La monnaie unique ouest-africaine ne verra pas le jour en 2027 pour l’ensemble de la région, mais seulement pour une partie des États membres. Réunis en sommet à Lungi, en Sierra Leone, les chefs d’État de la Cédéao ont acté le principe d’un lancement progressif de l’ECO, réservé dans un premier temps aux seuls pays ayant satisfait aux stricts critères de convergence macroéconomique.
Une décision qui enterre définitivement l’ambition d’un big bang monétaire simultané pour privilégier une approche réaliste, calibrée selon les capacités de chacun.
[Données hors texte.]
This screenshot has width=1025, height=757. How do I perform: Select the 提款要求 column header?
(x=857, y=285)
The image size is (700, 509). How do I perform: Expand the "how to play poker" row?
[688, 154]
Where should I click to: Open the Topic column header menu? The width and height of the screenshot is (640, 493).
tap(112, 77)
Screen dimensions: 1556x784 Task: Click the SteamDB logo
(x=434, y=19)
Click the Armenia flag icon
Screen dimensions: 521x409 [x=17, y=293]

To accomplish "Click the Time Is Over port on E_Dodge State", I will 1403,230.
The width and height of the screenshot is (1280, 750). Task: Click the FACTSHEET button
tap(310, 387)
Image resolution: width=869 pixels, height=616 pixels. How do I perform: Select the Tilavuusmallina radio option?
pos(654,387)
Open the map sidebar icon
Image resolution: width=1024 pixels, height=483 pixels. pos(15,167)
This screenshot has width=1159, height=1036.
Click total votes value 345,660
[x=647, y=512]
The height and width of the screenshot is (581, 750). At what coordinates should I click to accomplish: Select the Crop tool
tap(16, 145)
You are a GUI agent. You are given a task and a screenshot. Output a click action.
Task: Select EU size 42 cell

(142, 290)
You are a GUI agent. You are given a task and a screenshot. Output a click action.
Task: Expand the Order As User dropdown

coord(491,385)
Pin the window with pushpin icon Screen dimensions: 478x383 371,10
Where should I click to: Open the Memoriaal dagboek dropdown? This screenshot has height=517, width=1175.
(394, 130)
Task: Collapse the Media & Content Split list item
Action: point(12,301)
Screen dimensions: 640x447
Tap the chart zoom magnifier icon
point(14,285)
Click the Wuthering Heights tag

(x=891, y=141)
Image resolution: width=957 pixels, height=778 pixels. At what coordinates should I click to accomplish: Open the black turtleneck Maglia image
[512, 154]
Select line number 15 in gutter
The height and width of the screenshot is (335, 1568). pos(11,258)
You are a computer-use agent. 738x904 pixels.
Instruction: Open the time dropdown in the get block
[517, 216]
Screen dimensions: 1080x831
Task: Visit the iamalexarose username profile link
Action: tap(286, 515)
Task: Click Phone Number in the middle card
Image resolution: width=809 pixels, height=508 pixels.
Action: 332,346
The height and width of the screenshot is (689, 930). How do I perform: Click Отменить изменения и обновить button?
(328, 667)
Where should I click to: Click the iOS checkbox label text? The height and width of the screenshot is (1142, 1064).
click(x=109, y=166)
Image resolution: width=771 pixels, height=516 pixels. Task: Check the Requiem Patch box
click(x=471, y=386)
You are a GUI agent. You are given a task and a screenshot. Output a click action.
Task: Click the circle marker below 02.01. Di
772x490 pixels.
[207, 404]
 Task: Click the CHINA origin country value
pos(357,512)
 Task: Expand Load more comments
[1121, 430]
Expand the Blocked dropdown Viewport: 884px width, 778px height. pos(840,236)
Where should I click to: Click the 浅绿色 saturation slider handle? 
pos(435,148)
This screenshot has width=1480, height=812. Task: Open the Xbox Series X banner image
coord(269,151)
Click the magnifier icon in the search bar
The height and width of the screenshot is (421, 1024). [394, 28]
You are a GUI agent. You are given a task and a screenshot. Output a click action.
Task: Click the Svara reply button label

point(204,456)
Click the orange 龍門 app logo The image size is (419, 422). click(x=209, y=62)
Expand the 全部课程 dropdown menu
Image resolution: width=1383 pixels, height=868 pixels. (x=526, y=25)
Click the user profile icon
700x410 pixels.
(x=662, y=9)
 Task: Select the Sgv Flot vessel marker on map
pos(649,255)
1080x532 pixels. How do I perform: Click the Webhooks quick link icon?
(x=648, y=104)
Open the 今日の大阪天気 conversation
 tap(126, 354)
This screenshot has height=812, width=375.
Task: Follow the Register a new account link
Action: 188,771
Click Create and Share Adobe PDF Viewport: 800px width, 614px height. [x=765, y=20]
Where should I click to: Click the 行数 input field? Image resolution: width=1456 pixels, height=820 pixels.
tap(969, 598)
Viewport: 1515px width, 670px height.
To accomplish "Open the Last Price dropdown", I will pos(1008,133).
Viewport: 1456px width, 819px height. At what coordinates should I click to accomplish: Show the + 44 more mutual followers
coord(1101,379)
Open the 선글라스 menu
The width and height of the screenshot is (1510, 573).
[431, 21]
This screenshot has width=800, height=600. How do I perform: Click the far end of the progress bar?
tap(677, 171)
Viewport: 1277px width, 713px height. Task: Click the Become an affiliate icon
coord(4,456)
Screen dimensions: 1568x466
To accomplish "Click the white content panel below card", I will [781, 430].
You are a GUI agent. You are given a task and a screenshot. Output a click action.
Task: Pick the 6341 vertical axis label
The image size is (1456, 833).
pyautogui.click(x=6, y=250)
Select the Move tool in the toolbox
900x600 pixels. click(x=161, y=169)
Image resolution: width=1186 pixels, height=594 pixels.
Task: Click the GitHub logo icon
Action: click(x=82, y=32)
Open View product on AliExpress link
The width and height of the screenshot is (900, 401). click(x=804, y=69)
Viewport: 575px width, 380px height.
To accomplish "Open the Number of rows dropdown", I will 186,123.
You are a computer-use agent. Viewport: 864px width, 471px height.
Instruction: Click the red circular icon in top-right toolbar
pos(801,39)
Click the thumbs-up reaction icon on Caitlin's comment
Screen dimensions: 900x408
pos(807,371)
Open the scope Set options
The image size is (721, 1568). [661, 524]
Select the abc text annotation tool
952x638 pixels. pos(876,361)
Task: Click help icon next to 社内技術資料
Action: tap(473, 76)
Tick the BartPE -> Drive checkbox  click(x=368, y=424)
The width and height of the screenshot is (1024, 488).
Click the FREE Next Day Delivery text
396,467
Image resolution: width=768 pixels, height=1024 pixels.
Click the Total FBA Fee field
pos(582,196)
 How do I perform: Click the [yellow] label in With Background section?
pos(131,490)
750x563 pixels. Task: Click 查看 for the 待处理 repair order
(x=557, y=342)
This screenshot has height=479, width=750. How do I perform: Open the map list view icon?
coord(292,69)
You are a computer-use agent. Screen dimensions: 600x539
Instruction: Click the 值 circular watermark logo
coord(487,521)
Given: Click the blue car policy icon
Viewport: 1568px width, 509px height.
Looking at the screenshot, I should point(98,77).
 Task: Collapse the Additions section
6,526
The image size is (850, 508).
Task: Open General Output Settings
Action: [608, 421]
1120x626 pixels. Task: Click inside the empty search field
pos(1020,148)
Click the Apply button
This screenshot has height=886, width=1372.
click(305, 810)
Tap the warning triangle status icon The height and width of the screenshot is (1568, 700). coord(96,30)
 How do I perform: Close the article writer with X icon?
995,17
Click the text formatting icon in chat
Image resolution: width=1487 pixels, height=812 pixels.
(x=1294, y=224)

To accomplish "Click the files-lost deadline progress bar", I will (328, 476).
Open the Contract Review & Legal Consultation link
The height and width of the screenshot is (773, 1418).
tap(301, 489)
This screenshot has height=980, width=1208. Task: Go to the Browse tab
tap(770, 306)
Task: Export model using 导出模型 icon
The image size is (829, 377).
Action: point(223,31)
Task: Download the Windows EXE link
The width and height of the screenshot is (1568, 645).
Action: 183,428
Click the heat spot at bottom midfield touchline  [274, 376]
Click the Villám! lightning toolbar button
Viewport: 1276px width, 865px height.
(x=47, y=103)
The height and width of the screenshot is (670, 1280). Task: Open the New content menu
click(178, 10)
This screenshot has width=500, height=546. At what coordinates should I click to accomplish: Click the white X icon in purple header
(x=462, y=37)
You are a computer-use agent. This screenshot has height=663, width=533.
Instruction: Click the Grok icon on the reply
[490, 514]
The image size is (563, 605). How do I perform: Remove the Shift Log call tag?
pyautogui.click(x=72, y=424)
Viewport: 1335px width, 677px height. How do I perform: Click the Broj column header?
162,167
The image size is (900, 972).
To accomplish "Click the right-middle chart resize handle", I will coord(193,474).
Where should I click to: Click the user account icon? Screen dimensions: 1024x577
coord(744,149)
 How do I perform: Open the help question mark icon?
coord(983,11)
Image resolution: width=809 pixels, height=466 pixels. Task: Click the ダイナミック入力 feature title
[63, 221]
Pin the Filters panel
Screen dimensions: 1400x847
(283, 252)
Ce réajustement stratégique est avant tout une réponse à l’échec collectif des États à remplir les conditions fixées. En décembre 2025, à Abuja, la Conférence des chefs d’État avait déjà fait part de ses inquiétudes face aux progrès insuffisants en matière de convergence, pointant des retards inquiétants dans la mise en œuvre de la feuille de route. À Lungi, les dirigeants ont choisi de ne pas faire semblant : plutôt que de repousser sine die un projet irréaliste, ils assument désormais une intégration différenciée. Les pays jugés prêts intégreront la première phase du projet, tandis que les autres bénéficieront d’un accompagnement pour une adhésion ultérieure. La décision est brutale, mais elle a le mérite de la clarté.
Le projet de l’ECO, qui vise à remplacer les huit devises nationales et le franc CFA circulant dans l’espace Cédéao, se heurte depuis des décennies à la même contradiction. D’un côté, la zone UEMOA, adossée à la BCEAO et à des règles de gestion communes, affiche une discipline monétaire relativement solide. De l’autre, des géants comme le Nigeria, avec son naira flottant et volatil, ou le Ghana et son cedi, peinent à stabiliser leurs comptes publics et leur inflation.